Director of the Baruch InstituteProfessor of Marine and Biological Sciences
Ph.D., 1975, University of Wales, Bangor, U.K.
609A Earth and Water Sciences
Dr. Fletcher's email address is firstname.lastname@example.org
Madilyn Fletcher is currently Director of the Belle W. Baruch Institute for Marine Biology and Coastal Research at the University of South Carolina. The Baruch Institute develops and conducts programs in multidisciplinary research on coastal, estuarine, and marine systems (http://www.baruch.sc.edu). In her role as Baruch Institute Director, Madilyn Fletcher has a strong interest in regional partnering and the development of initiatives that coordinate strong science with real-world applications and needs. She is Principal Investigator for the Carolinas Coastal Ocean Observing System (Caro-COOPS), a new initiative with partners North Carolina State University and the University of North Carolina-Wilmington. Caro-COOPS is currently being implemented and will comprise a mooring array off of the Carolinas' coast, which is designed to integrate real-time monitoring of hydrologic and meteorological conditions with state-of-the-art computer models to characterize and predict complex coupled air-land-sea processes. The USC portion of this collaborative project is focused on information management and integration. She is also PI for Cast-Net, a multi-institutional program focused on development of tools to facilitate documentation, integration, and sharing of data from laboratories in the Southern Association of Marine Laboratories (SAML).
As an individual investigator and microbiologist, Madilyn Fletcher's research program has focused on of aspects of bacterial attachment to solid surfaces, physiological activity of attached bacteria, and molecular characterization of bacterial communities. All solid surfaces in natural environments are colonized by bacteria, as they attach to such surfaces and subsequently grow and proliferate. This bacterial colonization of surfaces and the formation of bacterial “biofilms" have serious implications in human, animal, and plant health, in industrial processes, and in ecological processes. In order to control or prevent undesirable biofilms, it is necessary to understand the physical, chemical, and biological factors that are involved in bacterial attachment to surfaces.

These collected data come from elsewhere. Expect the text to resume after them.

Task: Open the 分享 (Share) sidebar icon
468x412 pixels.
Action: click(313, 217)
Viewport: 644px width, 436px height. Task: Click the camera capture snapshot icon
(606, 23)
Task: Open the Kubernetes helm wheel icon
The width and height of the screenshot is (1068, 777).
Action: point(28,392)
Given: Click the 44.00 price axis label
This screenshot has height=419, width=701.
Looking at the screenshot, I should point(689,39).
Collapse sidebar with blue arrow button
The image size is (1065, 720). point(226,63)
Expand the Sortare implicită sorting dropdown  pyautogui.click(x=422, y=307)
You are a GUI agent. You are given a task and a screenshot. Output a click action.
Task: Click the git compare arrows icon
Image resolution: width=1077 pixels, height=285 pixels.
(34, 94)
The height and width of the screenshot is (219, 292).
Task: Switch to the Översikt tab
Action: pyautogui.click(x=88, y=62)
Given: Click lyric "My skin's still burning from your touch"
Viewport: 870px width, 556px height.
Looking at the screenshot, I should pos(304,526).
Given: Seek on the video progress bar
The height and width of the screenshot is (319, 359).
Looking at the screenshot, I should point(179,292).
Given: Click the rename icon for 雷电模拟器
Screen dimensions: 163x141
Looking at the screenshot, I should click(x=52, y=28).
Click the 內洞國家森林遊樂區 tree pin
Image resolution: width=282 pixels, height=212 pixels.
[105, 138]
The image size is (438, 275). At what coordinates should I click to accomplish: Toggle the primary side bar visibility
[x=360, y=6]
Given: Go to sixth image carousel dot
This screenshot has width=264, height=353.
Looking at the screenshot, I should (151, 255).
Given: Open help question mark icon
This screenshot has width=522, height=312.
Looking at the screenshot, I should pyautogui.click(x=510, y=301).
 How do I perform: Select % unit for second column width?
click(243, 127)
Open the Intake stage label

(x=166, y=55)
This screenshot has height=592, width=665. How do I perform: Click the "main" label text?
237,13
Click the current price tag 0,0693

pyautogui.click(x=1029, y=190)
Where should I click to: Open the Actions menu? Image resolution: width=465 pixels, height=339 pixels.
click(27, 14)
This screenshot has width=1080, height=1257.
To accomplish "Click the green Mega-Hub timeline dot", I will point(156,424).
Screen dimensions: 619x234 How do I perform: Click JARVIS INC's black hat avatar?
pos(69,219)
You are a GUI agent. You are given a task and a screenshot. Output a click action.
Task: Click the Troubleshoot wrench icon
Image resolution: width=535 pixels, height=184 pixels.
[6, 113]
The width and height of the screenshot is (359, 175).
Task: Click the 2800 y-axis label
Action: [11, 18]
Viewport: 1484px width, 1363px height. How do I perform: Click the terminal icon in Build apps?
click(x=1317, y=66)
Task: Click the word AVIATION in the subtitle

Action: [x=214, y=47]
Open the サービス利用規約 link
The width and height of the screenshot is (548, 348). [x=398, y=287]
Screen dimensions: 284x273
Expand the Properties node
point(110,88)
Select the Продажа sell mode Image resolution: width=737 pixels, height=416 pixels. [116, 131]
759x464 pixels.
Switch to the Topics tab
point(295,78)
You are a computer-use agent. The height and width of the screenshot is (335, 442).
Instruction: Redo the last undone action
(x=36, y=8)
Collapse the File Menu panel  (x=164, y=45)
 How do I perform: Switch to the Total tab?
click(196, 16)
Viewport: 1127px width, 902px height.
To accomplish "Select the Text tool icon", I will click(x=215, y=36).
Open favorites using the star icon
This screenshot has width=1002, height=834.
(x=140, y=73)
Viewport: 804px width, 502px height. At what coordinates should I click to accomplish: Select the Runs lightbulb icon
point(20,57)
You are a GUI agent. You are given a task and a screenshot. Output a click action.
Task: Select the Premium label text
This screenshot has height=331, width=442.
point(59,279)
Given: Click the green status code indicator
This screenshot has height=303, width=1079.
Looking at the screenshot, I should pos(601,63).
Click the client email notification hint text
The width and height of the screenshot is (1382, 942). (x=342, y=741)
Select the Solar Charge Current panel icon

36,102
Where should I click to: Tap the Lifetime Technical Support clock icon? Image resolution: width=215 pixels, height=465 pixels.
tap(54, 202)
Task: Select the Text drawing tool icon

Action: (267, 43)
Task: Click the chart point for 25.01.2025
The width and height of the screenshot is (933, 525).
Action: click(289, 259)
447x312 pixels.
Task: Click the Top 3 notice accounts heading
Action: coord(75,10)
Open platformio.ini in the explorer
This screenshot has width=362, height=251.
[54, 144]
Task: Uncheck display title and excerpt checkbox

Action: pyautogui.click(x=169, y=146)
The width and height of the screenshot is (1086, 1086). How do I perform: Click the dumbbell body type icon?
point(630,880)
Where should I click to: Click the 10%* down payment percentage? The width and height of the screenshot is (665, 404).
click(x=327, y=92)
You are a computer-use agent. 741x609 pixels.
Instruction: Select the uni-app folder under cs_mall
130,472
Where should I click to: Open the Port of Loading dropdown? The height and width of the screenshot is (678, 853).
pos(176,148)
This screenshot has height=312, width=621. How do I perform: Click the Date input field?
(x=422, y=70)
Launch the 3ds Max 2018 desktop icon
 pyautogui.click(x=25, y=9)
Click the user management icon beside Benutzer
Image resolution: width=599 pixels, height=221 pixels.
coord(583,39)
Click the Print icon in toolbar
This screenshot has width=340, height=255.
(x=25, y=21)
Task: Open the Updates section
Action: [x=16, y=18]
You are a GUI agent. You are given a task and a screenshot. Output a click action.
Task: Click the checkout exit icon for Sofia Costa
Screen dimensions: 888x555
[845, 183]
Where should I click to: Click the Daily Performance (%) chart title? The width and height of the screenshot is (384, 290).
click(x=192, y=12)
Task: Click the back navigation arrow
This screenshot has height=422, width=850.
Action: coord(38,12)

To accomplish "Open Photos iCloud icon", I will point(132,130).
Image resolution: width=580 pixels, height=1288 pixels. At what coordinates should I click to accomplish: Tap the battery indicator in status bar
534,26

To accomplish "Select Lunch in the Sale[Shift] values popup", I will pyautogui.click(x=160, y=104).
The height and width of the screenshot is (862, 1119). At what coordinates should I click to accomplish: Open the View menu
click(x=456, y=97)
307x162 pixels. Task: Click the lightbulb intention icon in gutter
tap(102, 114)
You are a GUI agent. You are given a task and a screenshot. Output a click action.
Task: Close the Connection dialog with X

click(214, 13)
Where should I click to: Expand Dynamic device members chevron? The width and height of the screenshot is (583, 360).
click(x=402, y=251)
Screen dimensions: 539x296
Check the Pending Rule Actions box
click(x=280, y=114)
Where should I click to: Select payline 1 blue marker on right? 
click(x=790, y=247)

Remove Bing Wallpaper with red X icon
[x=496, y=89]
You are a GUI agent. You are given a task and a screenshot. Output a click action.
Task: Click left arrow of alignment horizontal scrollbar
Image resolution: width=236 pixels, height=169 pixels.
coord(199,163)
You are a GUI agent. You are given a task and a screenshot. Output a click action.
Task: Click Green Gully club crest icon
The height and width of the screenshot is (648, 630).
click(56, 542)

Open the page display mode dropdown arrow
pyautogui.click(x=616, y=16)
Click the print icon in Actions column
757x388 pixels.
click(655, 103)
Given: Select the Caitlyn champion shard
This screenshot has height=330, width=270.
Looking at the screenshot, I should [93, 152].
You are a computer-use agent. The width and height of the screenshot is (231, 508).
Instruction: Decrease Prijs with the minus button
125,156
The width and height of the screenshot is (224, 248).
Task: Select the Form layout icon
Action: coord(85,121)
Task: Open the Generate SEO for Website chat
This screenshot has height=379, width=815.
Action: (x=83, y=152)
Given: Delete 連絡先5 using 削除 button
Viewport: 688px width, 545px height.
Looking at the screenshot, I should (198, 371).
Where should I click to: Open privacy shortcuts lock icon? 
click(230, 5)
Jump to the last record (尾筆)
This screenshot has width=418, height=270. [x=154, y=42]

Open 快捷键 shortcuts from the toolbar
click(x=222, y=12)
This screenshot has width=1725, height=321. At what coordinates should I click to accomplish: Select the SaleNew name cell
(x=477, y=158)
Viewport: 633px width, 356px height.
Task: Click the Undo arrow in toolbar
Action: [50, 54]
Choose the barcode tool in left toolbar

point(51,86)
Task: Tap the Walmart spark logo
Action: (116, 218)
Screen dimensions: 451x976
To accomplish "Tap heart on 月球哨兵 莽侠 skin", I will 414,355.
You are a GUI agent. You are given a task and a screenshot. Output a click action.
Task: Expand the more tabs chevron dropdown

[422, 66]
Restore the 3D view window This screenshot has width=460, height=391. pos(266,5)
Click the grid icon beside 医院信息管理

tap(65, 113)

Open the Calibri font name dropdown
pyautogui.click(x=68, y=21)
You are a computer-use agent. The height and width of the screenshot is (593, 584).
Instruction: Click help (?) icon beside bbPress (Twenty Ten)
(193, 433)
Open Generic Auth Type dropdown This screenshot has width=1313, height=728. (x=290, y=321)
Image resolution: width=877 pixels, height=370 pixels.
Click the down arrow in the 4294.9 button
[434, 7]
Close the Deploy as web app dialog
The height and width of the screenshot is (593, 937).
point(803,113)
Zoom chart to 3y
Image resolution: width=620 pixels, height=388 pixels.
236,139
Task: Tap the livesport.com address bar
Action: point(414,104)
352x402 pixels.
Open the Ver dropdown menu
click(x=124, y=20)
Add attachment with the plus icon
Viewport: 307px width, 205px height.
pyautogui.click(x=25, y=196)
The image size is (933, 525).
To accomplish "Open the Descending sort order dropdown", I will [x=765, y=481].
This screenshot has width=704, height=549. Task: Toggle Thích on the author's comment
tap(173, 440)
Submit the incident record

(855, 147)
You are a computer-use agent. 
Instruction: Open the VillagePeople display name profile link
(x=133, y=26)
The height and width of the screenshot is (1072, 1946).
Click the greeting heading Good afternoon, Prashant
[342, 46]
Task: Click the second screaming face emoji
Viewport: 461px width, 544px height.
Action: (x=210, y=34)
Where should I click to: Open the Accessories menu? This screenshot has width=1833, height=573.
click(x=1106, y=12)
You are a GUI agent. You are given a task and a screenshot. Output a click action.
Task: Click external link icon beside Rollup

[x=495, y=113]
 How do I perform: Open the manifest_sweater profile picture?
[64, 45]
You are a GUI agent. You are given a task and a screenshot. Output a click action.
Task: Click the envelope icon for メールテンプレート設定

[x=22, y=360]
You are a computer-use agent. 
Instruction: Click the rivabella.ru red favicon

One approach towards controlling bacterial biofilms is to develop "non-stick" surfaces to which the bacteria cannot adhere. Thus, much of Madilyn Fletcher's past research has probed the various biological, chemical, and physical factors that influence the attachment process. This includes many studies on the physical and chemical properties of surfaces that control attachment. Much of this research has deal with sediment systems and the influence of bacterial attachment to sediment particle surfaces on bacterial movement and transport through porous media. More recently, research has focused on the characteristics of microbial communities on surfaces, in an attempt to understand the extent to which solid surfaces “select” for various types of microorganisms and the influence of the surface environment on community development and interactions. Our most recent work has utilized various molecular methods for profiling microbial communities, in order to identify relationships among bacterial community characteristics and their local environments.
Noble, P.A., K. Bidle, and M. Fletcher. 1997. Natural microbial community compositions determined by a back propagating neural network and cluster analysis of stable low-molecular-weight RNA. Appl. Environ. Microbiol.63: 1762-1770.
M.F. DeFlaun, Oppenheimer, S.R., C.C. Condee, and M. Fletcher. 1999. Alterations in adhesion, transport, and membrane polymers in an adhesion-deficient pseudomonad. Appl. Environ. Microbiol. 65: 759-765.
Van Schie, P.M. and M. Fletcher. 1999. Adhesion of biodegradative anaerobic bacteria to solid surfaces. Appl. Environ. Microbiol. 65:5082-5088.
Fletcher, M. and P. Noble. 2000. Molecular approaches for characterizing microbial community structure in estuaries. In: Microbial Biosystems: New Frontiers: Proceedings of the 8th International Symposium on Microbial Ecology, Halifax, August 1998, pp. 113-118.
Fredrickson, J.K. and M. Fletcher (eds.) 2001. Subsurface Microbiology. John Wiley, New York.
Fletcher, M. and E.M. Murphy. 2001. Transport of bacteria in subsurface systems. In: J.K. Fredrickson & M. Fletcher (eds.), Subsurface Microbiology. John Wiley, New York, pp. 39-68.
J.S. Almeida, J. A. Carrico, A. Maretzek, P.A. Noble, M. Fletcher. 2001. Analysis of genomic sequences by chaos game representation. Bioinformatics 17 (5):429-437.
S.E. Silliman, R. Dunlap, M. Fletcher, and M.A. Schneegurt. 2002. Bacterial transport in heterogeneous porous media: observations from laboratory experiments. Water Resources Research 37: 2699-2707.